Proportional metrics are reconciled to the nearest GAAP measure. Certain assumptions have been made to estimate our proportional financial measures. These assumptions
include: (i) the Company’s economic interest has been calculated based on a blended rate for each consolidated business when such business represents multiple legal entities;
(ii) the Company’s economic interest may differ from the percentage implied by the recorded net income or loss attributable to noncontrolling interests or dividends paid during a
given period; (iii) the Company’s economic interest for entities accounted for using the hypothetical liquidation at book value method is 100%; (iv) individual operating
performance of the Company’s equity method investments is not reflected and (v) inter-segment transactions are included as applicable for the metric presented.
The proportional adjustment factor, proportional maintenance capital expenditures (net of reinsurance proceeds), and proportional non-recoverable environmental capital
expenditures are calculated by multiplying the percentage owned by non-controlling interests for each entity by its corresponding consolidated cash flow metric and adding up the
resulting figures. For example, the Company owns approximately 70% of AES Gener, its subsidiary in Chile. Assuming a consolidated net cash flow from operating activities of
$100 from AES Gener, the proportional adjustment factor for AES Gener would equal approximately $30 (or $100 x 30%). The Company calculates the proportional adjustment
factor for each consolidated business in this manner and then adds these amounts together to determine the total proportional adjustment factor used in the reconciliation. The
proportional adjustment factor may differ from the proportion of income attributable to non-controlling interests as a result of (a) non-cash items which impact income but not cash
and (b) AES’ ownership interest in the subsidiary where such items occur.

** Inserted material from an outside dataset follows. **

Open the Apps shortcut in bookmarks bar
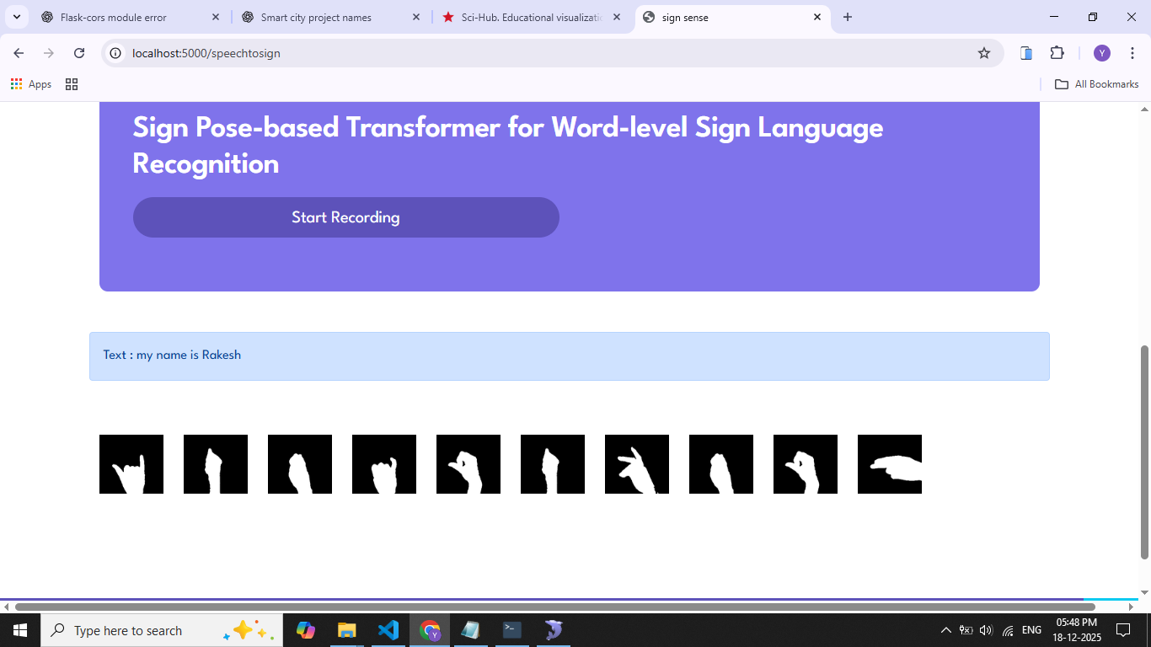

Subsidiary Liquidity (a non-GAAP financial measure) is defined as cash and cash equivalents and bank lines of credit at various subsidiaries.
Subsidiary Distributions should not be construed as an alternative to Net Cash Provided by Operating Activities which is determined in accordance with GAAP. Subsidiary
Distributions are important to the Parent Company because the Parent Company is a holding company that does not derive any significant direct revenues from its own activities
but instead relies on its subsidiaries’ business activities and the resultant distributions to fund the debt service, investment and other cash needs of the holding company. The
reconciliation of the difference between the Subsidiary Distributions and Net Cash Provided by Operating Activities consistsof cash generated from operating activities that is
retained at the subsidiaries for a variety of reasons which are both discretionary and non-discretionary in nature. These factors include, but are not limited to, retention of cash to
fund capital expenditures at the subsidiary, cash retention associated with non-recourse debt covenant restrictions and related debt service requirements at the subsidiaries,
retention of cash related to sufficiency of local GAAP statutory retained earnings at the subsidiaries, retention of cash for working capital needs at the subsidiaries, and other
similar timing differences between when the cash is generated at the subsidiaries and when it reaches the Parent Company and related holding companies.